I have a dataset about gaming players that you can see on the images below.
The goal here is to predict the value of: Score.
[NUM] score
[DATE] RegistrationDate
[CAT] Gender
[NUM] Age
[CHR] City
[CHR] State
[CAT] Group
[CAT] GamingRoom
[NUM] PointsEarned
[CHR] Sponsor
[CAT] ServerNode
[NUM] DistanceFromServer
[CAT] PlayerType
[CHR] Device
Where:
NUM: numeric value
CAT: category value (or enumeration)
CHR: string value
The dataset was originally on a .CSV
file, imported by running the following command:
dataset_xyz = read.csv("R/xyz/dataset_xyz.csv")

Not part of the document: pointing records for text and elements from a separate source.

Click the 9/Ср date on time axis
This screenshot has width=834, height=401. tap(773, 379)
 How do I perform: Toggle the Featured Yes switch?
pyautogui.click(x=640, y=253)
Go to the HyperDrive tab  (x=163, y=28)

I have two questions about this here:
Question 1: How can I transform the columns: { Gender, Group, Gaming, ServerNode, PlayerType } from numeric to something like category?, I don't want that during the training process these numbers be handled incorrectly.

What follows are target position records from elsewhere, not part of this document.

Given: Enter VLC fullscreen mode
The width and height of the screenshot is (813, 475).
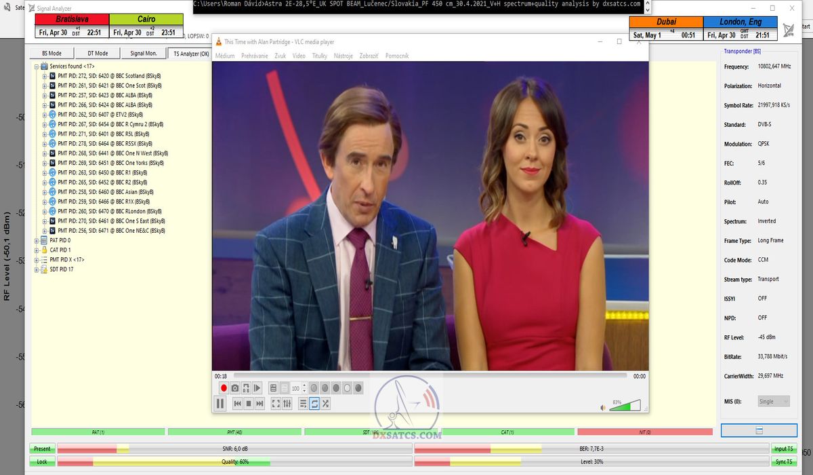Looking at the screenshot, I should click(x=276, y=404).
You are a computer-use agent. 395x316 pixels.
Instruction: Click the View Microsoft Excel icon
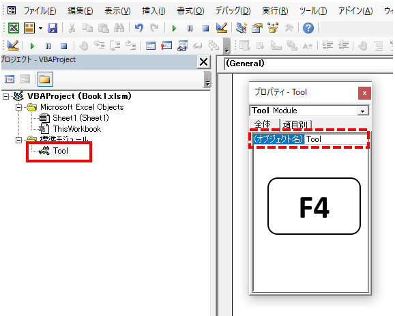coord(14,28)
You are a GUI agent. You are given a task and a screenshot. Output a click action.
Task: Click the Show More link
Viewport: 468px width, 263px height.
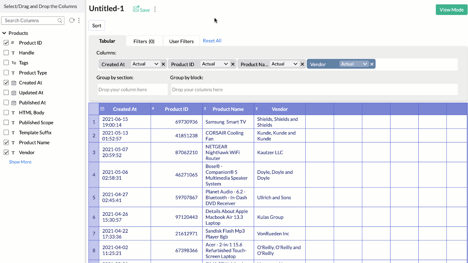(x=20, y=162)
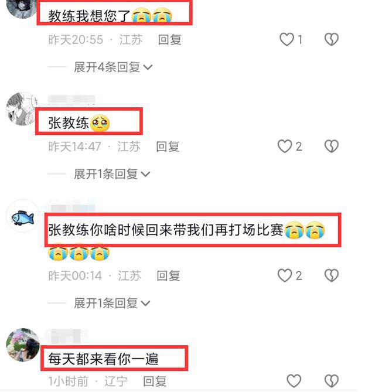375x392 pixels.
Task: Like the 张教练 comment from 昨天14:47
Action: click(x=285, y=146)
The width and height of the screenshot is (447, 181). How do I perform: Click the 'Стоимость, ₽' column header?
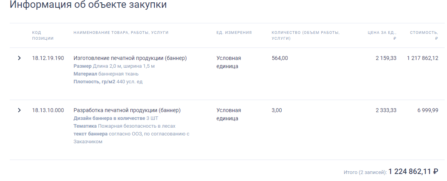(424, 35)
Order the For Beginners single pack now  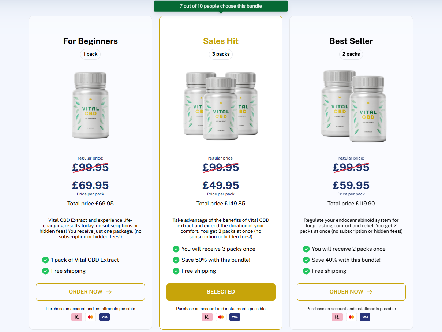(90, 292)
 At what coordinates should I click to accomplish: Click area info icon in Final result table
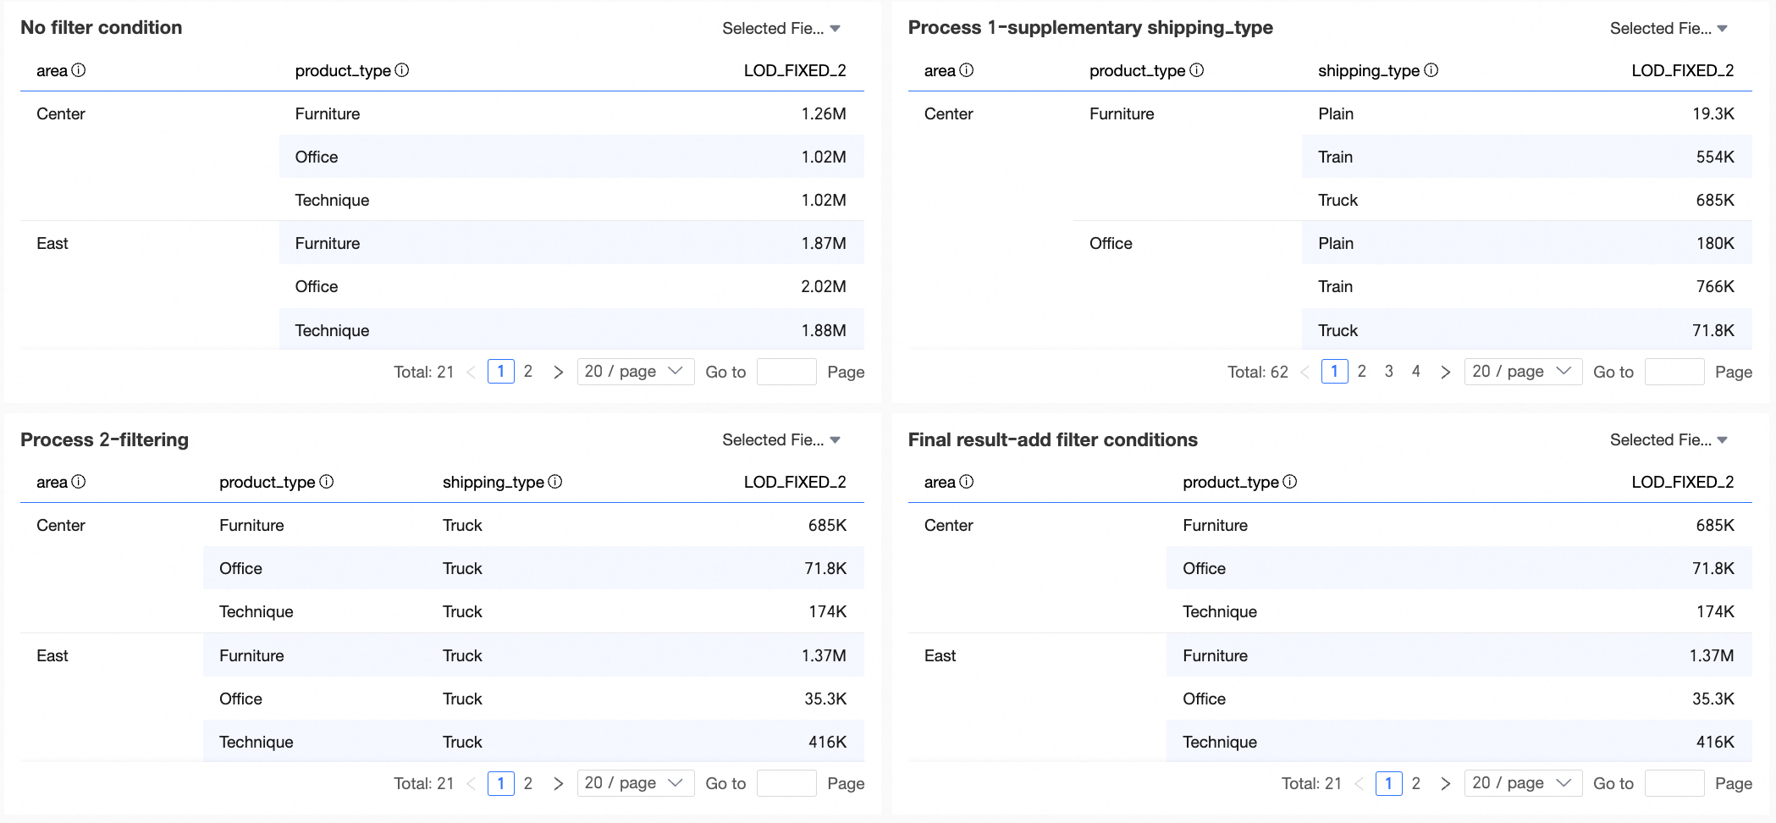966,482
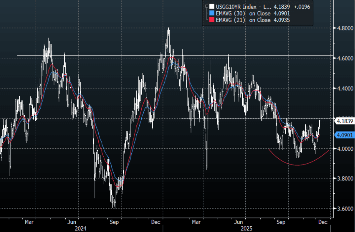Click the +.0196 change value in legend

302,7
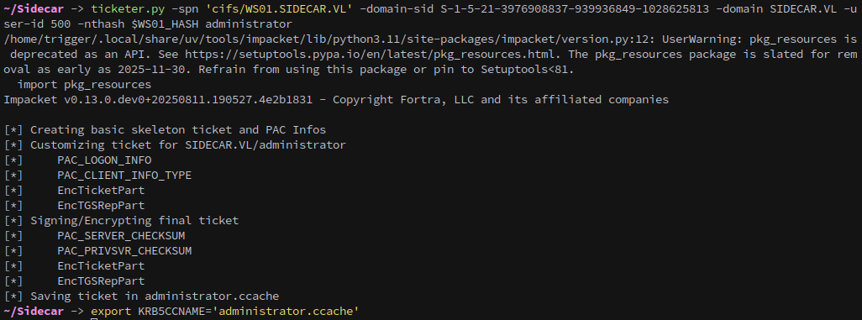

Question 2: When I use string values on the columns during the training process, should these values be as Factor
like on the image above or should be as chr
(characters)?
Question 3: Before the training process, when I normalize, for example the numeric values (most likely by using: z-scores
technique), how do I keep those values in order to use the same scaling to normalize the test data?. Both data need to be handled with the same scale.
Thanks in advance!